演劇分野でカテゴリーの垣根を飛び越え、活躍なさった凄い方だと知る。

人間そのものを清濁併せ呑んで、好きで愛して

役に命の灯を吹き込み、舞台の上を、顧客の目の前を、芝居の世界を

駆け抜けた役者、勘三郎さん   

友人の野田秀樹が日経新聞(12・9)に追悼文を書いている。

(引用したいが、抜粋)深い繋がりを感じるいい文章です。

 

彼の亡骸の周りは、彼にそんな恩返しをしてあげたくて仕方のない人間であふれている

それはとりもなおさず、彼がいままで、どれほど周りの人間に優しい男であったかという証でもある。歌舞伎座の大道具、裏方の人々、そして数えきれないお弟子さんたちが、彼の亡骸に、縋りつき泣き狂ったようにいつまでも離れられずにいる。その姿は、肉親を失って悲しみに暮れている人々の姿に似ている。

君の死は、あまりにも僕に近すぎる。君の死を語ろうとするたびに言葉を失い、唇が震え、目が霞む。確かに肉親の死に似ている。

君がこうなってしまうまで、君の存在の大きさに気が付かずに生きていた。その意味では、君の死は、隠れてしまった太陽のようだ。起きるたびに、君がいないことを確認して、途方に暮れている。おそらく君と深くかかわった人々のすべてが、そんな太陽のない朝を迎えている。その数の多さに、君の、中村勘三郎の、温かくも激しい人生を見る。
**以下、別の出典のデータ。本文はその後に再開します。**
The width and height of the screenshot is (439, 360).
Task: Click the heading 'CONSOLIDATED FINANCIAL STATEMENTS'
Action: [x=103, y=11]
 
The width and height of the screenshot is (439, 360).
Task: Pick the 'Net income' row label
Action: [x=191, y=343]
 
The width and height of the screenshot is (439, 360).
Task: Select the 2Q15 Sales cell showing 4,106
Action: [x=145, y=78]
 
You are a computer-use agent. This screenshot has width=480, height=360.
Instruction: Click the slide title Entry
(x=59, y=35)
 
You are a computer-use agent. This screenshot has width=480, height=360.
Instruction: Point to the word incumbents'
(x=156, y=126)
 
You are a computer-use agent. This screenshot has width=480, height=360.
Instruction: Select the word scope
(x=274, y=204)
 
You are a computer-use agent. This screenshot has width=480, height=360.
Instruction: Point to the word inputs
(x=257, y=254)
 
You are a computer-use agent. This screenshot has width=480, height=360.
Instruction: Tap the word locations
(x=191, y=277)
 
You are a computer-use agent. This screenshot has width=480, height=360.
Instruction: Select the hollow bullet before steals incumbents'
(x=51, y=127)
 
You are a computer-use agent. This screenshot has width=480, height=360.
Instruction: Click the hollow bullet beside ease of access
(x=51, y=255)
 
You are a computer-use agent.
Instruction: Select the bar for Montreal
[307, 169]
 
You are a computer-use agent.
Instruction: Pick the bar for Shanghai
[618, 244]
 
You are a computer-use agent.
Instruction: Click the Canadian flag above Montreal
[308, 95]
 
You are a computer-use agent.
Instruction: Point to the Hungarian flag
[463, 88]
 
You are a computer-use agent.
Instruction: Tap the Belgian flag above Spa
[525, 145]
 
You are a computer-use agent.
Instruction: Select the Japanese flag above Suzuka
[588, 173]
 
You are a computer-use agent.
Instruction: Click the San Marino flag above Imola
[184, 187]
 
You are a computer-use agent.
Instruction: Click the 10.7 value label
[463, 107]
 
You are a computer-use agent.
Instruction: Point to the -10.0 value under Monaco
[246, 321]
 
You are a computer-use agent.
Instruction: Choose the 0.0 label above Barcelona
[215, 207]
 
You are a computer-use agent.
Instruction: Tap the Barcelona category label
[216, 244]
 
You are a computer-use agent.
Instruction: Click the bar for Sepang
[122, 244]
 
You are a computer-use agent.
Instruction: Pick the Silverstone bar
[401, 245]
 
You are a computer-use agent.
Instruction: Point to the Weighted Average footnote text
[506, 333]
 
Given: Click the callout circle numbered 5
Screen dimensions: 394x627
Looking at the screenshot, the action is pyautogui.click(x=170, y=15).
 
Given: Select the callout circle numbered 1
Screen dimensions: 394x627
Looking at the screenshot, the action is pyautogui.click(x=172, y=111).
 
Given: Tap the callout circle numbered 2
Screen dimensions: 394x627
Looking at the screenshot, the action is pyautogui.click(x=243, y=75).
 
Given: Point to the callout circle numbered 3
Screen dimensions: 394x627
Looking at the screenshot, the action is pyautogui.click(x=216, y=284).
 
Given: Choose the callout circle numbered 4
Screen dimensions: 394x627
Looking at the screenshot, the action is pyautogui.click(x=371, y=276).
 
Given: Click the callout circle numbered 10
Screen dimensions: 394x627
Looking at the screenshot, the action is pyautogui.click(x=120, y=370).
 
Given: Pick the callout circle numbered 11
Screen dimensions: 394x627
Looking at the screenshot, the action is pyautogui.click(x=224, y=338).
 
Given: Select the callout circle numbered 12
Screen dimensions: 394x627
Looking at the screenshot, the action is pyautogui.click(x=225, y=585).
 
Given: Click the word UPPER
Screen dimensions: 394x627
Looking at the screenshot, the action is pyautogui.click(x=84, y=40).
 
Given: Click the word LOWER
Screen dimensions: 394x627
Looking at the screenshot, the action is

君が夜中に逝ってしまい、帰ってきた自宅の窓から、富士の山が見えた。たとえようもなく美しかった。月が白くうっすらと西の空に残っていた。紅葉が終わりかけ、冬の訪れを教える、真白き富士の嶺と名残の月・・・「富士紅葉名残の月に 勘三郎」

力が抜けたように息をつきながら、あいつほど「日本人」という言葉が似合う男もいない。そう思った。

 たぶんそれは、我々が歌舞伎に見る幻想でもある。「日本人」とは、その昔こうだったんだよ。こういう人だったんだよと、そう描く理想の日本人の姿。たとえば、悪しき力と闘い、市井の人々には心優しい。義理人情に厚く、忠義を守る、喧嘩っ早くて涙もろく、苦労を自ら背負って、それでいながら底抜けに明るい。

だがこれは、すべて古い「日本人」の物語であり、歌舞伎の舞台の上だけの話だ。架空の話、絵空事。そう思っていた。ところがどっこい、そんな日本人が今なお本当に生きている、それが中村勘三郎だった。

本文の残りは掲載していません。